=== Data to use ===

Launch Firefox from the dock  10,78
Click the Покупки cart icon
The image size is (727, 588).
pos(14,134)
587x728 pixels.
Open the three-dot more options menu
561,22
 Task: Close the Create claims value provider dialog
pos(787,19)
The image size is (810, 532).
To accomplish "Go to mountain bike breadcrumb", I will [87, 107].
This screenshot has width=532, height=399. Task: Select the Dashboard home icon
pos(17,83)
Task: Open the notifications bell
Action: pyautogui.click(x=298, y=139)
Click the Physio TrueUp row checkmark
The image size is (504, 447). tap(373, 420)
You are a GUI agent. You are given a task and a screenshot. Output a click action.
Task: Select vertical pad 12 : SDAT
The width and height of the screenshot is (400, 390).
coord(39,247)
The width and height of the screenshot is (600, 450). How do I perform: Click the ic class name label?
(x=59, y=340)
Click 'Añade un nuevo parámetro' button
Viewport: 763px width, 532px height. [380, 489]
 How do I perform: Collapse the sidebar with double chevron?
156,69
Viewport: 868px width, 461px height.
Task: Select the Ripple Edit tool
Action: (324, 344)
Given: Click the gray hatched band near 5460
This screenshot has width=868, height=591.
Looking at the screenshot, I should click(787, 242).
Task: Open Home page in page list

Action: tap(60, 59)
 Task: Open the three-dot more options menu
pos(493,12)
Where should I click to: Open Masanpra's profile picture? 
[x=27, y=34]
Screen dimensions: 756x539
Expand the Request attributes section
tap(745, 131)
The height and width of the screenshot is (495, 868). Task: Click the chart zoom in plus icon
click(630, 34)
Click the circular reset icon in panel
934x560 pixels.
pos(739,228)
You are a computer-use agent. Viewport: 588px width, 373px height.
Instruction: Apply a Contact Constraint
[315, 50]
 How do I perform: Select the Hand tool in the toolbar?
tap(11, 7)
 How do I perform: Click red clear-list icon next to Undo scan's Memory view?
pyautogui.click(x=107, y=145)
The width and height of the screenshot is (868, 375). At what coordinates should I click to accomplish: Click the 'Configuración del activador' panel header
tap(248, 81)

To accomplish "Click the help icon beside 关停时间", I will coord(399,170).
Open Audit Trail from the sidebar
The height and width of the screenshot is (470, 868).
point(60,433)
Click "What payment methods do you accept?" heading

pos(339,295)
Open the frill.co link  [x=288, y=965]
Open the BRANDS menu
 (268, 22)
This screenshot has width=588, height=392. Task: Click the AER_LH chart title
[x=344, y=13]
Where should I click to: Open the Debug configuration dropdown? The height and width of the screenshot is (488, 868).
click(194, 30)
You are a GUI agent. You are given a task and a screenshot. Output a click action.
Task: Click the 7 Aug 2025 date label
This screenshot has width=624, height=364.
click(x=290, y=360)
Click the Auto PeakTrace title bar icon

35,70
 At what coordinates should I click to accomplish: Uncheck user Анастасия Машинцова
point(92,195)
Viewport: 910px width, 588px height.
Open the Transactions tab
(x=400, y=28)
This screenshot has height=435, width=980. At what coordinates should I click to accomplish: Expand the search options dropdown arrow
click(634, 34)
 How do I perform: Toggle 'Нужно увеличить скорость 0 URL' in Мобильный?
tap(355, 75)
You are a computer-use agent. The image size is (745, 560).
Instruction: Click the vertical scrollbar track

===

Check each line of the material above for "vertical", count those that have it, and answer with the number alone.

▶ [Result of the task]:
2